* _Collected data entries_
- - - - -

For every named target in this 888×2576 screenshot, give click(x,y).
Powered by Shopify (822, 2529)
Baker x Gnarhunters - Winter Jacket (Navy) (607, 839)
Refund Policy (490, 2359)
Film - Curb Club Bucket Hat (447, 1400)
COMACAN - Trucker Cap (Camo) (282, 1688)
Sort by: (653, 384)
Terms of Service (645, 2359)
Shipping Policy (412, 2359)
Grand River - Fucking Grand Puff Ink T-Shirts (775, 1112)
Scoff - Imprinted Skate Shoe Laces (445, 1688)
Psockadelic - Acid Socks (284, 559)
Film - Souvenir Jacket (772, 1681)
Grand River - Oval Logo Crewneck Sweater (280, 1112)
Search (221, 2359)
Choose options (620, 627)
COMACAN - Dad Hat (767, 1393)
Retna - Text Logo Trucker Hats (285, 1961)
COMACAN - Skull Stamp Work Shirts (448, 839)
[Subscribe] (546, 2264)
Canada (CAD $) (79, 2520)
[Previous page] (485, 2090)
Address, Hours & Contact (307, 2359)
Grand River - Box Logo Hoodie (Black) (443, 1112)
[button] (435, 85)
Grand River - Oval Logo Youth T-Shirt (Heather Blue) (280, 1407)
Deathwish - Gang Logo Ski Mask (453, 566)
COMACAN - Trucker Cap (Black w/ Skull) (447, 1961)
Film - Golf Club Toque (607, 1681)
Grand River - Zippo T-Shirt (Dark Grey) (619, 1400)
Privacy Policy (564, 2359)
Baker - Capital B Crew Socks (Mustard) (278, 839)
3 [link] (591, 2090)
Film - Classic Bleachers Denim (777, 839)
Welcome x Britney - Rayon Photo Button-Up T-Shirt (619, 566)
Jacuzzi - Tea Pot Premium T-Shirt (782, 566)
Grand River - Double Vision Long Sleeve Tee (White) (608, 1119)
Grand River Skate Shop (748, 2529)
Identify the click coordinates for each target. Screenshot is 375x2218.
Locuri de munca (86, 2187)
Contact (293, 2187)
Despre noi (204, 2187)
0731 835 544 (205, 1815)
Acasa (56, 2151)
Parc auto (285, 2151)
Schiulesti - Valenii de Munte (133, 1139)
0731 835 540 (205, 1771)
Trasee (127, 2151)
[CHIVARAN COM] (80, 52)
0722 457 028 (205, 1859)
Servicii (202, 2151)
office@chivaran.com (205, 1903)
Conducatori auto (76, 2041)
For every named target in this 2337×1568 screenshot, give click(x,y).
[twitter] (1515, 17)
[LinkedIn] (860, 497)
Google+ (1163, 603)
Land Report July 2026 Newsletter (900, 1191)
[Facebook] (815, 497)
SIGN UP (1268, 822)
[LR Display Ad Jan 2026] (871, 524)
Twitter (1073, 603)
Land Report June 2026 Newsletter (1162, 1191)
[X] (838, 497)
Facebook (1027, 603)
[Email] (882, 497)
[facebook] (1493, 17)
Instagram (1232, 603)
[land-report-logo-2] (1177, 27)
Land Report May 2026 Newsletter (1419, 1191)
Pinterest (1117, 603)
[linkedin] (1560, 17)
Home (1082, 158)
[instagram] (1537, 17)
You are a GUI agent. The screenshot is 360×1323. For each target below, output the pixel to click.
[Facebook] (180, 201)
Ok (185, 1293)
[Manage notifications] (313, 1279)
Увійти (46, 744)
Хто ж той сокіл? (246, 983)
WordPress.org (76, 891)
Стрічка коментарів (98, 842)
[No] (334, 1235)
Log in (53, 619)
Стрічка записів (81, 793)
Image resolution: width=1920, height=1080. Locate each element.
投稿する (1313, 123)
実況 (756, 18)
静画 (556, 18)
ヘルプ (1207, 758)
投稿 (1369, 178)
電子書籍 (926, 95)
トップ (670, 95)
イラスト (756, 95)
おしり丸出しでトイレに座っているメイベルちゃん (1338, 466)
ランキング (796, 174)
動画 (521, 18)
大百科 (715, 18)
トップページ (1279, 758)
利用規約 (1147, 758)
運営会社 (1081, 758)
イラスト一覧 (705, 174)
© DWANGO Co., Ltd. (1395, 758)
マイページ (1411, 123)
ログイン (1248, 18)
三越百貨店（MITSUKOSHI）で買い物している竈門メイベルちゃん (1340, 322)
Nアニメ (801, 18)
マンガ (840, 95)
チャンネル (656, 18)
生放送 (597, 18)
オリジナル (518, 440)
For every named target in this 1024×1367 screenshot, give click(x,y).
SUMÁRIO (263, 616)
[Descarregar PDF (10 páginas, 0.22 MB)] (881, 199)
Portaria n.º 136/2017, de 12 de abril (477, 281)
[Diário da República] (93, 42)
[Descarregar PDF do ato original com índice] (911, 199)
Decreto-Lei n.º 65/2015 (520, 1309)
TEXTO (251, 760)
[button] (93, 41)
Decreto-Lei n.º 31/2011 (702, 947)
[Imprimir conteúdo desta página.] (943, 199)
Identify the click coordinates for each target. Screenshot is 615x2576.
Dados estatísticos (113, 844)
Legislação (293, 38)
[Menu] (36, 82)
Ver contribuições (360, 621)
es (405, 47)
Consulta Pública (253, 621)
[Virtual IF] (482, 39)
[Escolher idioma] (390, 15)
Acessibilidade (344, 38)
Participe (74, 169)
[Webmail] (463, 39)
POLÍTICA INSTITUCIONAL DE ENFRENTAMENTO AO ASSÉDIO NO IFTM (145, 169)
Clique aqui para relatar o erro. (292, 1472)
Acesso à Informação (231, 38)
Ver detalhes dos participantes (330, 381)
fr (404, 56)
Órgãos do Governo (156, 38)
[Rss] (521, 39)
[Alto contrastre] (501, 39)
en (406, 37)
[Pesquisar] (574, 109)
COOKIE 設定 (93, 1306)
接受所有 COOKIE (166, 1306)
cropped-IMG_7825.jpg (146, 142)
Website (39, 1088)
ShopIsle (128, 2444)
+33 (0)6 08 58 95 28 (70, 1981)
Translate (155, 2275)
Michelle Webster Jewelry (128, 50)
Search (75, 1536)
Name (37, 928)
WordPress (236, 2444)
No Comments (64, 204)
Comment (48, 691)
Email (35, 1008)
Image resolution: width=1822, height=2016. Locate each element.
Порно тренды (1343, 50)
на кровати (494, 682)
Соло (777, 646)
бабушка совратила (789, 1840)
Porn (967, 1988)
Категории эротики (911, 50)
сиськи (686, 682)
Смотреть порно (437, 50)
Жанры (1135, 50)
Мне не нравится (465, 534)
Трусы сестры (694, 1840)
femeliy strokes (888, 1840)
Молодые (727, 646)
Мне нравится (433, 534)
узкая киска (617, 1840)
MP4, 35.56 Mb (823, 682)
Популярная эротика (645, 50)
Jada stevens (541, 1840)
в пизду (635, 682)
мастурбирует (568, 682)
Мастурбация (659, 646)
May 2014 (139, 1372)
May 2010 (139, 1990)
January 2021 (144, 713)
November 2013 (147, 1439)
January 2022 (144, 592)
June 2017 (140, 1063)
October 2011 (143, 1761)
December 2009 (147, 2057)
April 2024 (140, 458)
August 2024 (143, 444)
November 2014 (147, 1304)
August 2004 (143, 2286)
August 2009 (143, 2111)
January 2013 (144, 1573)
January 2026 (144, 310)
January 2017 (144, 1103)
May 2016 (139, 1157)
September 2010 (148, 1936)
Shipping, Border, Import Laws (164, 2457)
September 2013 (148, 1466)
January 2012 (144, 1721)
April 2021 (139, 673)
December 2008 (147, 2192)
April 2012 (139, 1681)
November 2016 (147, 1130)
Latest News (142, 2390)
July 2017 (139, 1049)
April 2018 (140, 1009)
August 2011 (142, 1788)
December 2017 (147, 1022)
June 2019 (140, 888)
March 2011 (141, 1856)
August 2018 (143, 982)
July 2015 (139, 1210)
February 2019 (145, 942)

- - - - -

* _What needs to be done_
Whenever the word "element" occurs in a line of the records, that line counts once; state the total alone.

* _Problem solution_
2